However, the report is not as positive for homebuyers. “There are still in my view a lot of potential homebuyers getting blocked out from buying due to rising home prices,” Yun said.

He added, “It is a clear signal that sellers cannot keep jacking up the prices since there is a lack of buyers. More housing inventory is coming into the market from new home construction, but it is still a sluggish pace.”

If prices increase, homebuyers may choose to step out of the market if sellers do not adjust their list prices.

This entry was posted in Economics, Housing Recovery, National Real Estate. Bookmark the permalink.

68 Responses to A new side of Laurence Yun

  1. grim says:

    For the Art and Real Estate buffs here, it doesn’t get better than this:


    Edward Hopper’s East Wind over Weehawken up for auction, estimates put the price at somewhere around $22-$28 … million.

    Best part is the picture will yield a higher return than 99% of properties ever sold in NJ.

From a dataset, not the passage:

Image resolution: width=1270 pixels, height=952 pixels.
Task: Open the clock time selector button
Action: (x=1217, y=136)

    Way to go Hopper for making more money in NJ real estate than most everyone else, and doing it with a painting of a for sale sign during the depression.

  2. grim says:

    Fitting, Mr Hopper. Well done. Still relevant 80 years later. Kudos to Peter Schmidt for the perspective below:

    Edward Hopper’s East Wind Over Weekhawken (1934), a Depression-era masterpiece, to be sold
    by the Philadelphia Academy of Fine Arts

    The houses at first glance appear solid as bulwarks, strong and permanent, fixed forever. Each piece of property has a house or apartment complex planted on it, and all are raised high above the sidewalks by heavy retaining walls and stone stairs. Even the lawns of many of the properties are at the eye-level of a pedestrian, not at their feet. The overall effect is to make these buildings seem formidable and unmovable presences.

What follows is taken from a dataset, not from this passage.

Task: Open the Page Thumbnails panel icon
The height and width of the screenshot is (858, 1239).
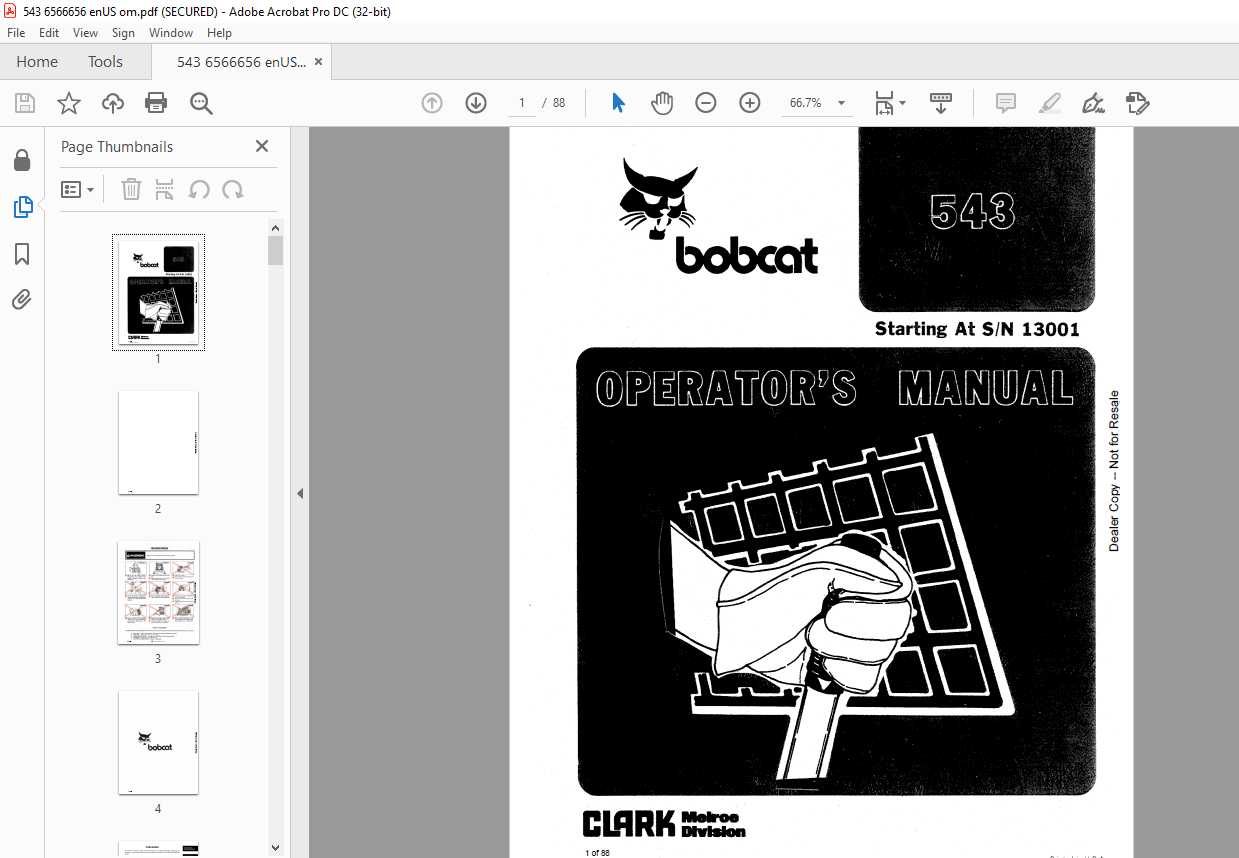Action: (x=21, y=207)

    Then the viewer, surprised, notices absence: the view is almost entirely devoid of people. (A few figures may be on the sidewalk at the far left.) No one on the sidewalks in the painting’s middle, no traffic on its streets, no sign of life either on the porches or in the many windows of the buildings—all of which have their shades drawn down precisely halfway, as if done mechanically and systematically to make a uniform opaqueness.

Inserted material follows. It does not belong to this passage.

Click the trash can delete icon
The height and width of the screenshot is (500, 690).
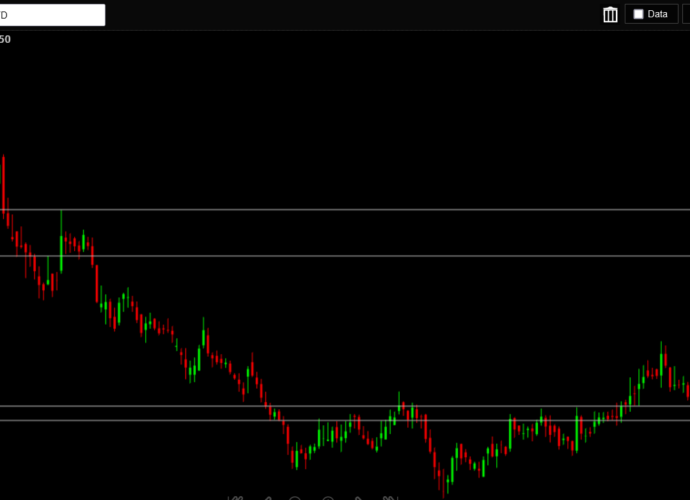tap(610, 14)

    The colors of the buildings are rather dull, under a cloudy sky with very diffuse or wan sunlight. Dark browns, dusty beige, charcoal greys, dirty rather than bright reds. No plants in the heavy decorative plant pots placed by stairs or on corners.

    Even the lawns themselves partake of dullness, not green but a kind of tired sand color—and they are long and overgrown, as if untended. Could some of these buildings be abandoned?

    The only primary human presence in this painting is implied—the painting’s point of view is loosely that of someone standing on the edge of one of the sidewalks by the street, gazing at the scene before us.

    To the right, a For Sale sign looms, its feet planted in a sea of overgrown and possibly dead grass. The sign’s lettering touts property we can’t see and is itself basically illegible. Yet the red letters advertising this unknown property are in fact the brightest, strongest colors in the entire painting, the one color-note that is not drab and tired.

    There are a few other touches in East Wind Over Weehawken that make everything seem to be decaying slowly, not stable. The painting has no regular horizontal or vertical lines anchoring what’s seen to a fixed visual grid (even though these streets and blocks are laid out as a grid if seen from a bird’s eye view). Instead, everything’s akimbo, angled at various crazy diagonals, just like the For Sale sign.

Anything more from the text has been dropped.